▸ Task input
>>>>

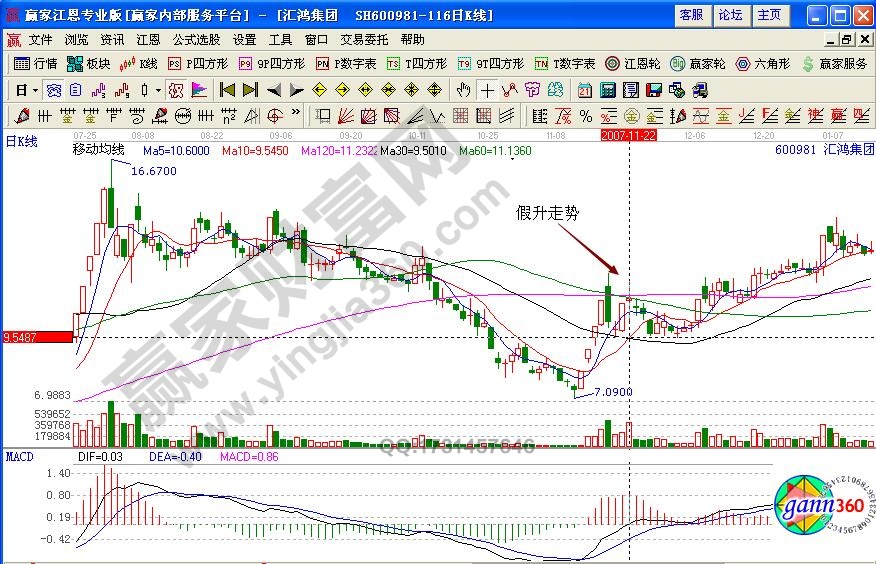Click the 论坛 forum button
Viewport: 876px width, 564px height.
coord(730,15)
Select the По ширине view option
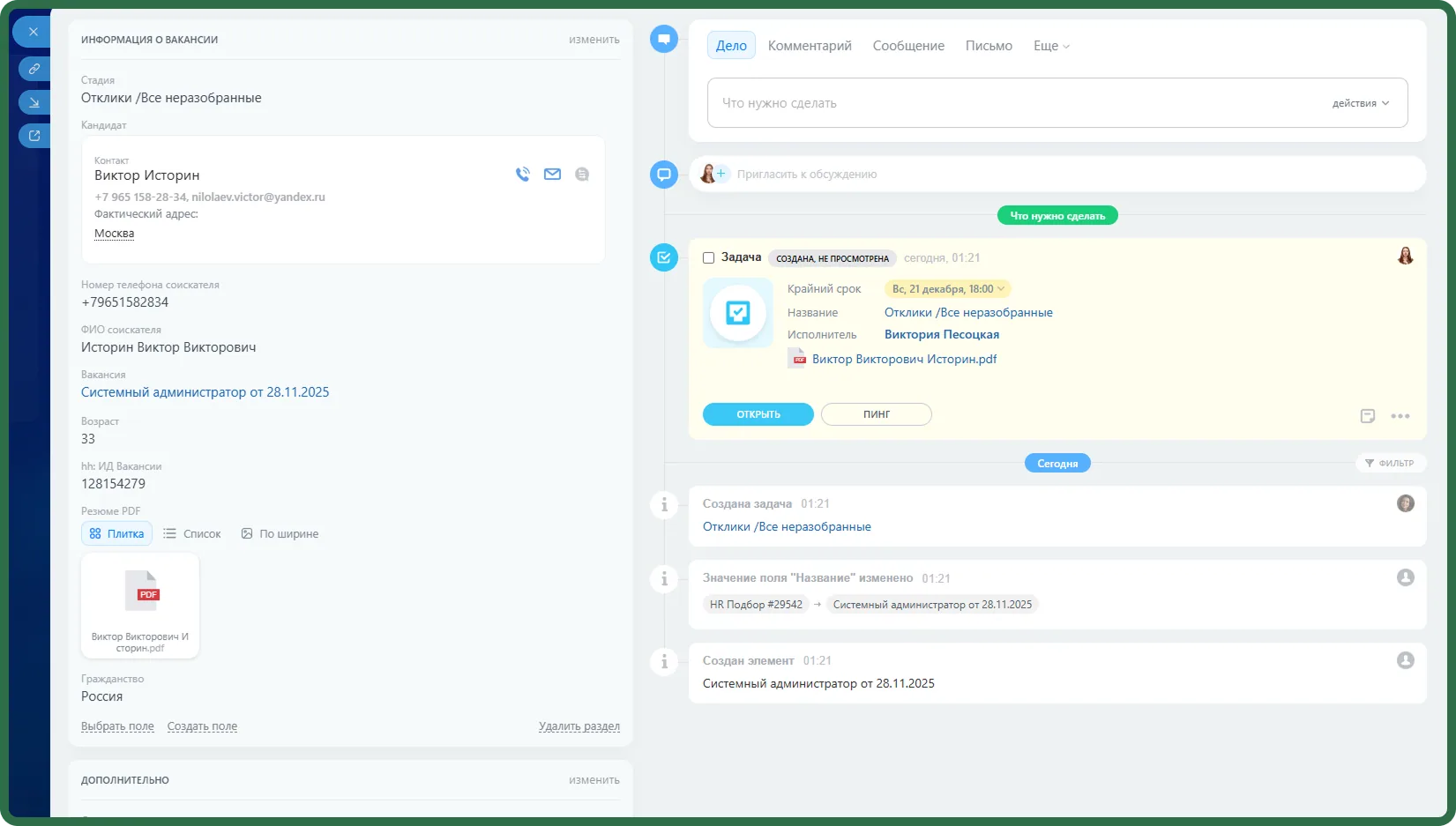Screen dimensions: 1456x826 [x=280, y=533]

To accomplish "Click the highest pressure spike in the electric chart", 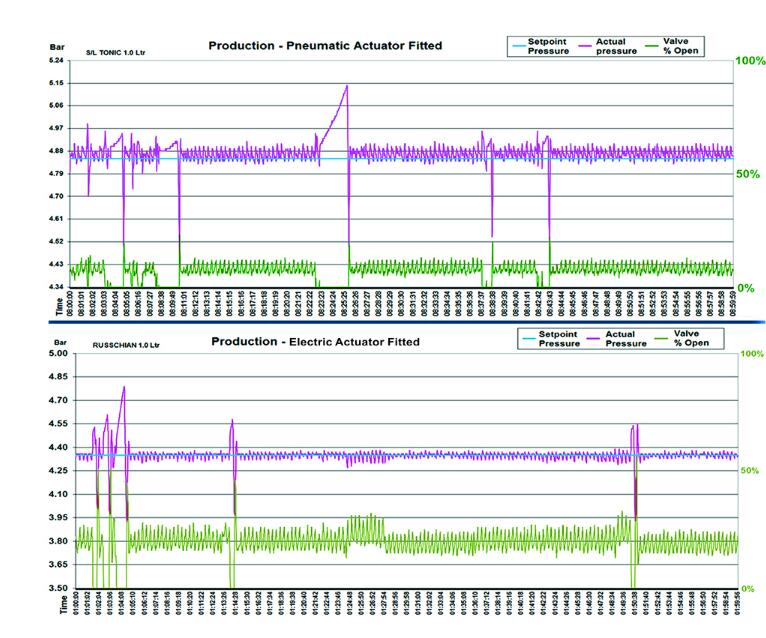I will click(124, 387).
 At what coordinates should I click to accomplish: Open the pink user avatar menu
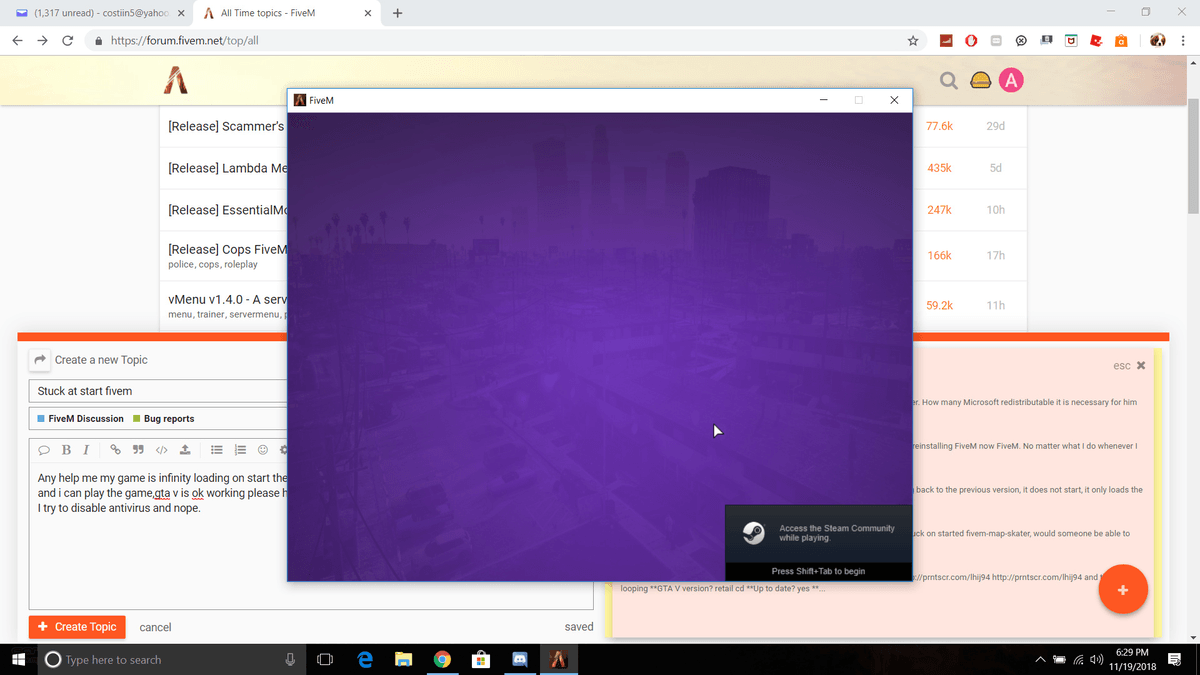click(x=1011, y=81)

<<<<

▸ Task directions
Copy the records word for word, beginning at the line that contains "At what coordinates" and continuing through the end of the records. Leave the pictures out.

▸ Full response
 At what coordinates should I click to accomplish: Open the pink user avatar menu
click(x=1011, y=81)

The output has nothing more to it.